*** RECORDS Section Begins ***

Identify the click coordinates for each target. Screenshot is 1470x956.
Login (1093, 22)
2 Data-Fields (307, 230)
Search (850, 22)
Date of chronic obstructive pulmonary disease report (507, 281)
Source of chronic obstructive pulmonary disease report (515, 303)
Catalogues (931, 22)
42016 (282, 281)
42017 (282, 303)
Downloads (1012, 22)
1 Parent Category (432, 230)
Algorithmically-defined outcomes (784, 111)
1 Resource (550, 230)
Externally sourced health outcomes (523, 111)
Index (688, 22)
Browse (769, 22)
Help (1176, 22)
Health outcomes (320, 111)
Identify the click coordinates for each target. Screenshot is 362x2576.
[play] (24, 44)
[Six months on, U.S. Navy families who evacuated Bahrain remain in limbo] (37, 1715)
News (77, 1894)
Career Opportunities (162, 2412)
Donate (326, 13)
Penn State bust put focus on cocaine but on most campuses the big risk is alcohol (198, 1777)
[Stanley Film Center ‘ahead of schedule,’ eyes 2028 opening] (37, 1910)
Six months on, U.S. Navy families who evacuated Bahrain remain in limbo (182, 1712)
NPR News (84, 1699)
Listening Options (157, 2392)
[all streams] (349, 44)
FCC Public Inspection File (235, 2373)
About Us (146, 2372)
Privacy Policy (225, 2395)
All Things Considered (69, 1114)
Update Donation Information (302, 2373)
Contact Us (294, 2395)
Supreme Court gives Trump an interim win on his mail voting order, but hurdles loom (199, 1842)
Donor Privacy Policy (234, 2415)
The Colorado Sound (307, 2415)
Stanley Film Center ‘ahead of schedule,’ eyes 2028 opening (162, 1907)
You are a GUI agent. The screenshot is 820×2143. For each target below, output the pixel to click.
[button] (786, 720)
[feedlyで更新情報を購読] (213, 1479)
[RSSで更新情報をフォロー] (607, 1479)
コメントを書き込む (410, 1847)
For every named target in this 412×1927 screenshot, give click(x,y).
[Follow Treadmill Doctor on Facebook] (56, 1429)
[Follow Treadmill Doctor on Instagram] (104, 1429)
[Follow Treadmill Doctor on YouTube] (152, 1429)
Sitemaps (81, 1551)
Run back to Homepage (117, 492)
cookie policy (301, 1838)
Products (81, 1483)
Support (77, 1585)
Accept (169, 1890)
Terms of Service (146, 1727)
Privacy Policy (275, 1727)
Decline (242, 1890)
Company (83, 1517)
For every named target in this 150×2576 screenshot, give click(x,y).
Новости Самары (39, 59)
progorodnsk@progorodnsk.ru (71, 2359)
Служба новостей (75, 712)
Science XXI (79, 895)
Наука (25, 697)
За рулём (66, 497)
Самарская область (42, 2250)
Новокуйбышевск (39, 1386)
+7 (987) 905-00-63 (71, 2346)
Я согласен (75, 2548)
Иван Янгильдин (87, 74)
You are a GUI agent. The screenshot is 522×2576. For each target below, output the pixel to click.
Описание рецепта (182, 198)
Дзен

*** RECORDS Section Ends ***

### [DIRECTIONS]
Set all of the records down again, exactly as they stand.

### [ANSWER BELOW]
Identify the click coordinates for each target. Screenshot is 1470x956.
Login (1093, 22)
2 Data-Fields (307, 230)
Search (850, 22)
Date of chronic obstructive pulmonary disease report (507, 281)
Source of chronic obstructive pulmonary disease report (515, 303)
Catalogues (931, 22)
42016 (282, 281)
42017 (282, 303)
Downloads (1012, 22)
1 Parent Category (432, 230)
Algorithmically-defined outcomes (784, 111)
1 Resource (550, 230)
Externally sourced health outcomes (523, 111)
Index (688, 22)
Browse (769, 22)
Help (1176, 22)
Health outcomes (320, 111)
Identify the click coordinates for each target. Screenshot is 362x2576.
[play] (24, 44)
[Six months on, U.S. Navy families who evacuated Bahrain remain in limbo] (37, 1715)
News (77, 1894)
Career Opportunities (162, 2412)
Donate (326, 13)
Penn State bust put focus on cocaine but on most campuses the big risk is alcohol (198, 1777)
[Stanley Film Center ‘ahead of schedule,’ eyes 2028 opening] (37, 1910)
Six months on, U.S. Navy families who evacuated Bahrain remain in limbo (182, 1712)
NPR News (84, 1699)
Listening Options (157, 2392)
[all streams] (349, 44)
FCC Public Inspection File (235, 2373)
About Us (146, 2372)
Privacy Policy (225, 2395)
All Things Considered (69, 1114)
Update Donation Information (302, 2373)
Contact Us (294, 2395)
Supreme Court gives Trump an interim win on his mail voting order, but hurdles loom (199, 1842)
Donor Privacy Policy (234, 2415)
The Colorado Sound (307, 2415)
Stanley Film Center ‘ahead of schedule,’ eyes 2028 opening (162, 1907)
You are a GUI agent. The screenshot is 820×2143. For each target below, output the pixel to click.
[button] (786, 720)
[feedlyで更新情報を購読] (213, 1479)
[RSSで更新情報をフォロー] (607, 1479)
コメントを書き込む (410, 1847)
For every named target in this 412×1927 screenshot, give click(x,y).
[Follow Treadmill Doctor on Facebook] (56, 1429)
[Follow Treadmill Doctor on Instagram] (104, 1429)
[Follow Treadmill Doctor on YouTube] (152, 1429)
Sitemaps (81, 1551)
Run back to Homepage (117, 492)
cookie policy (301, 1838)
Products (81, 1483)
Support (77, 1585)
Accept (169, 1890)
Terms of Service (146, 1727)
Privacy Policy (275, 1727)
Decline (242, 1890)
Company (83, 1517)
For every named target in this 150×2576 screenshot, give click(x,y).
Новости Самары (39, 59)
progorodnsk@progorodnsk.ru (71, 2359)
Служба новостей (75, 712)
Science XXI (79, 895)
Наука (25, 697)
За рулём (66, 497)
Самарская область (42, 2250)
Новокуйбышевск (39, 1386)
+7 (987) 905-00-63 (71, 2346)
Я согласен (75, 2548)
Иван Янгильдин (87, 74)
You are a GUI agent. The screenshot is 522×2576. For each target below, output the pixel to click.
Описание рецепта (182, 198)
Дзен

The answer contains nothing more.